IEEE standard configuration on a Cisco 2948-L3 switch used as a Core/Distribution layer switch:

Bridge group declarations

bridge 1 protocol ieee

bridge 1 route ip

bridge 2 protocol ieee

bridge 2 route ip

…all the way through…

bridge 15 protocol ieee

bridge 15 route ip

Declares VLAN 1

Enables routing in VLAN 1

Declares VLAN 2

Enables routing in VLAN 2

… Declare VLANs 3 – 14 your self …

Declares VLAN 15

Enables routing in VLAN 15

Interface configurations

interface BVI1

ip address 10.0.1.1 255.255.255.0

ip helper-address 10.0.14.255

no ip directed-broadcast

interface BVI2

ip address 10.0.2.1 255.255.255.0

ip helper-address 10.0.14.255

no ip directed-broadcast

…all the way through…

interface BVI15

ip address 10.0.15.1 255.255.255.0

ip helper-address 10.0.14.255

no ip directed-broadcast

Defines VLAN 1

Sets the default gateway listener for VLAN 1 as 10.0.1.1

Sets the DHCP relay agent to forward to 10.0.14.255

Defines VLAN 2

Sets the default gateway listener for VLAN 2 as 10.0.2.1

Sets the DHCP relay agent to forward to 10.0.14.255

… Fill in VLANs 3 – 14 your self …

Defines VLAN 15

Sets the default gateway listener for VLAN 15 as 10.0.15.1

Sets the DHCP relay agent to forward to 10.0.14.255

Port configurations

interface FastEthernet1

no ip address

no ip directed-broadcast

bridge-group 1

interface FastEthernet2

no ip address

no ip directed-broadcast

bridge-group 2

…all the way through…
interface FastEthernet15

no ip address

no ip directed-broadcast

bridge-group 15

Defines Fast Ethernet Interface 1
Binds Interface 1 to VLAN 1
Defines Fast Ethernet Interface 2
Binds Interface 2 to VLAN 2

… Fill in Interfaces 3 – 14 your self …

Defines Fast Ethernet Interface 15

Binds Interface 15 to VLAN 15

(Note that VLAN 14 is the only bridge group interface that does not need the helper-address because it contains the DHCP server it self.  Also note that VLAN 11 through 15 will be used for spare, DMZ, or server farms.  I didn’t have a 3550-12G with Gigabit Ethernet handy so I used a 2948-L3 with Fast Ethernet instead for this example as the core switch, but it is the same ideal.)

Additionally, some of the Cisco L3 switches use a different type of command line interface.  The following is an example with a Cisco 6509 MSFC L3 module:

interface Vlan1

description Subnet 1

ip address 10.0.1.1 255.255.255.0

ip helper-address 10.0.14.255

no ip redirects

no ip directed-broadcast

This looks quite a bit different than the 2948-L3, but still uses the same DHCP relay command.  The VLAN command accomplishes the same thing as the BVI command, but it is a little easier with the 6509 type CLI (command line interface) because you don’t need to declare the IEEE bridge protocol.  The Cisco 2948-L3 CLI must manage the routing as well as the switching and port configurations.  The 6509 MSFC module is more of a dedicated routing and management module with the physical switch ports handled by a separate CLI.  You can consult your switch manual or Cisco’s web site for more information on your particular hardware.

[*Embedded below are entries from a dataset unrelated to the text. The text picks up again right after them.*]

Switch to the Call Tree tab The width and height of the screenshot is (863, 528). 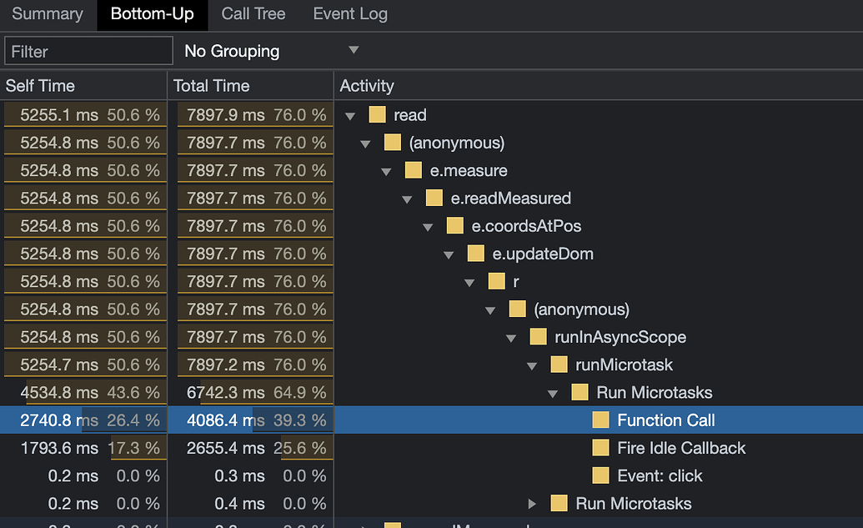pyautogui.click(x=253, y=14)
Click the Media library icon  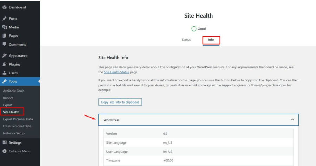[x=5, y=27]
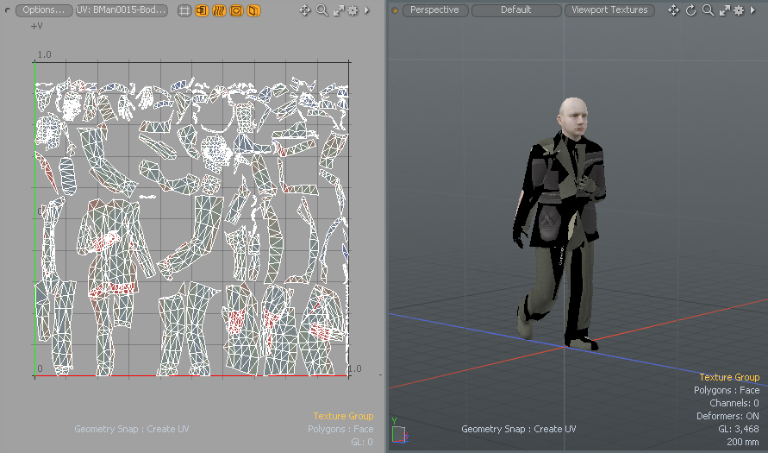The height and width of the screenshot is (453, 768).
Task: Open the Perspective viewport settings gear
Action: (x=739, y=10)
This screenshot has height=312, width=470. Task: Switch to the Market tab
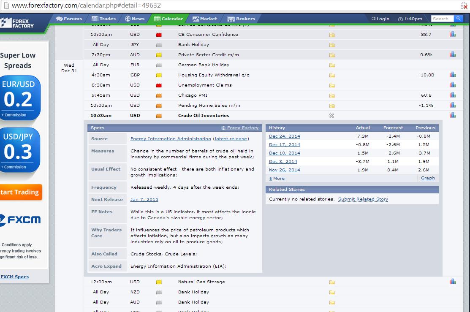[x=205, y=19]
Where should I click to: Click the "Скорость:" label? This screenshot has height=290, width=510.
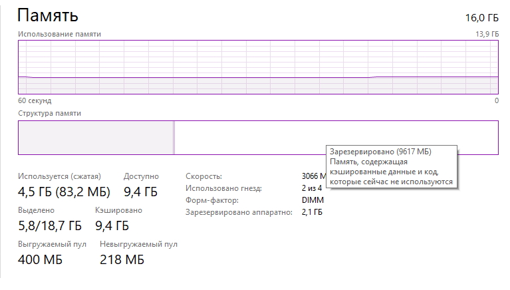click(203, 177)
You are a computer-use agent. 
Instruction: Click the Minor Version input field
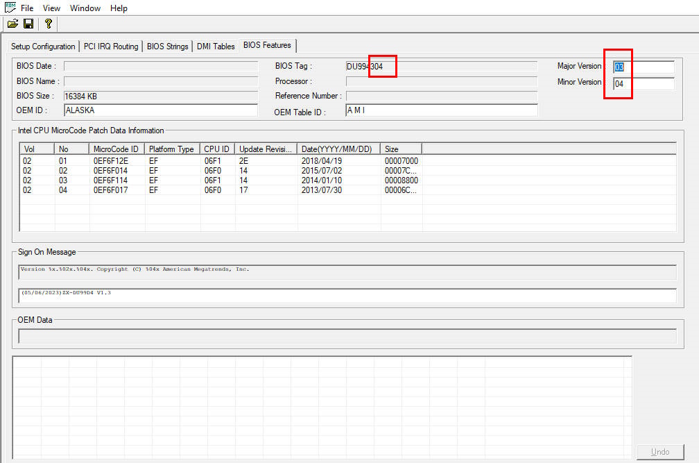coord(643,84)
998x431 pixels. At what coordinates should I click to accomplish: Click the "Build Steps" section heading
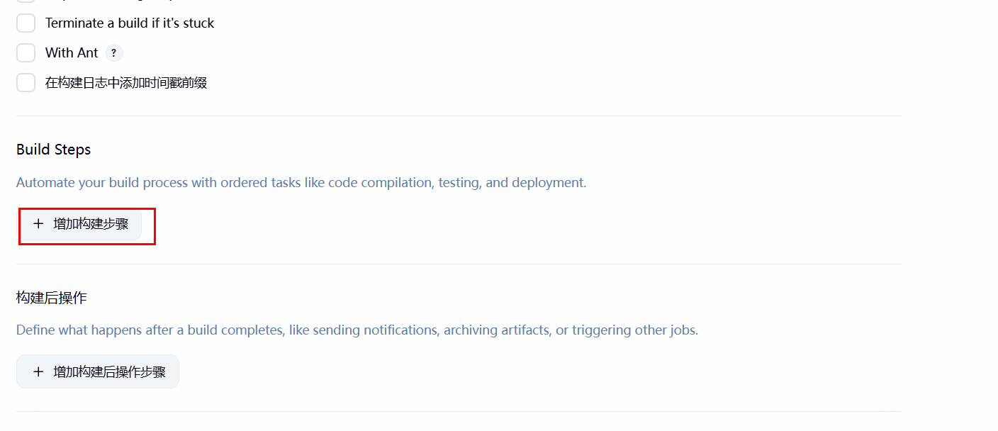[54, 150]
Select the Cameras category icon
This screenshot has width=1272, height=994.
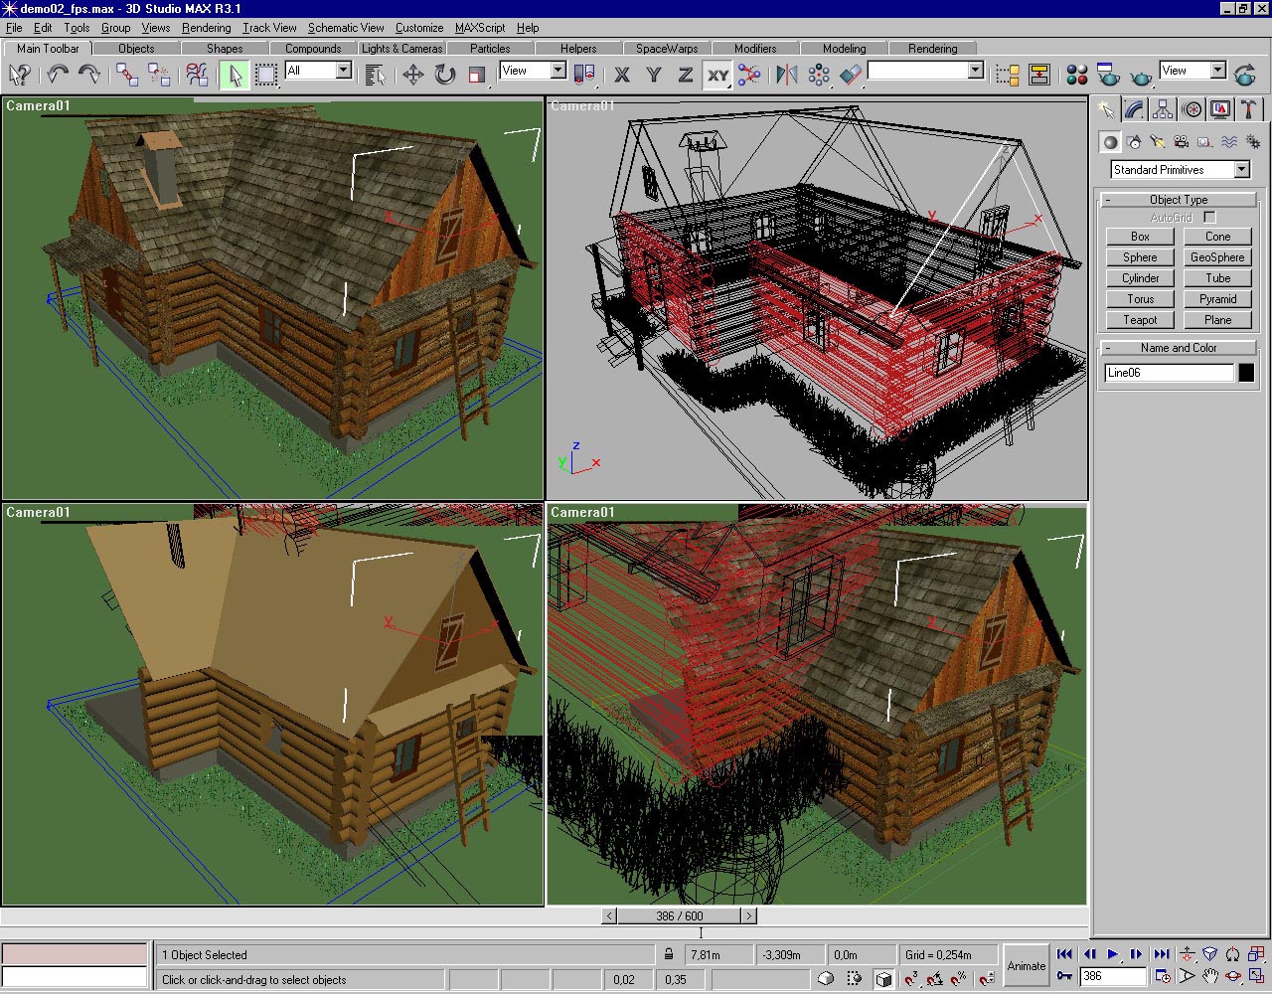coord(1181,142)
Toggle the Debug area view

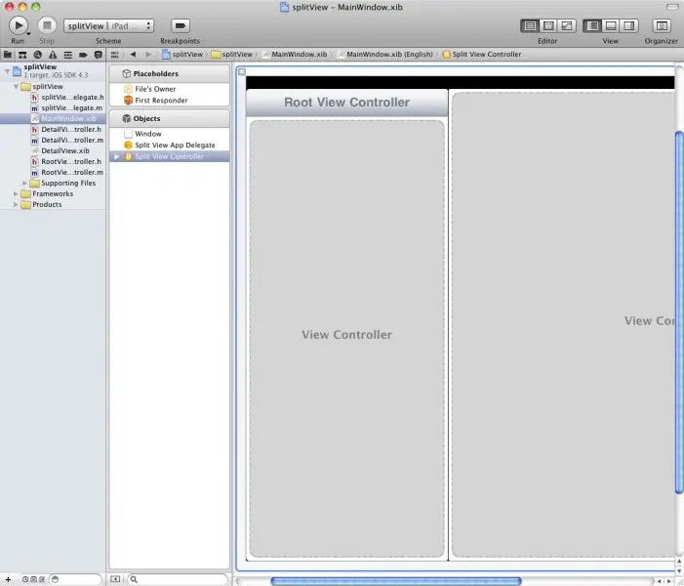tap(611, 25)
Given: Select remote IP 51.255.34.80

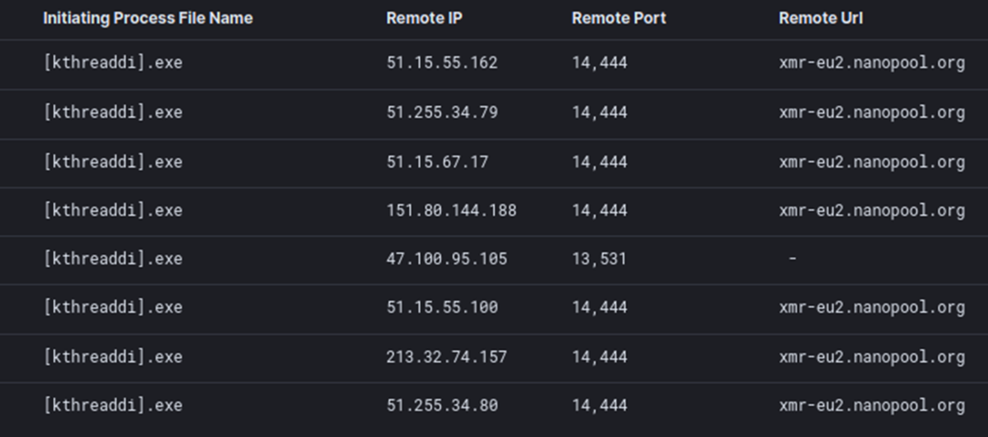Looking at the screenshot, I should [x=442, y=405].
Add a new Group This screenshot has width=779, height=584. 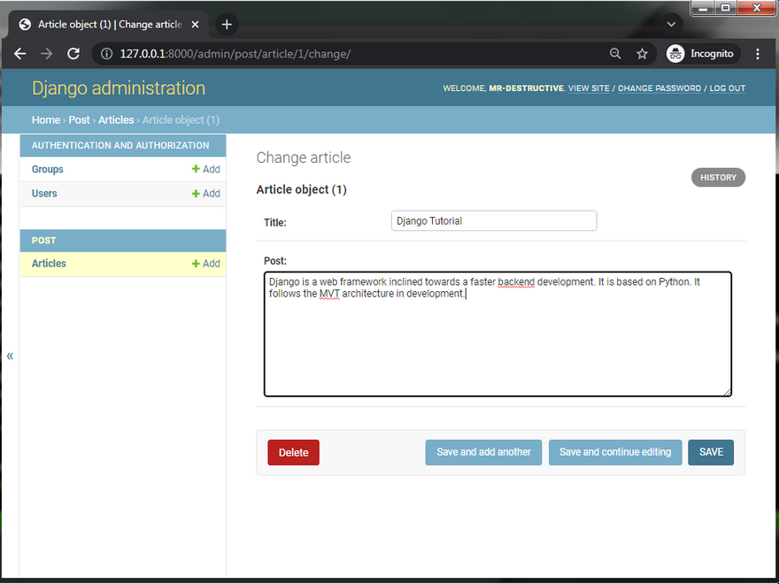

While it is possible to use a Windows or Linux server as a DHCP relay agent, it would seen to be over kill to dedicate 15 or more separate machines to do the job of a single command on your Layer 3 switch.  Note that without this technique of using the L3 Switch, it would be extremely impractical to implement this degree of TCP/IP segmentation on a LAN.  You would also need 15 separate servers for DHCP relay agents and 15 traditional routers to join the 15 VLANs all of which would be absurd.  The point is, take the easy route and use a Layer 3 switch at the heart of your network.  It opens up all sorts of possibilities.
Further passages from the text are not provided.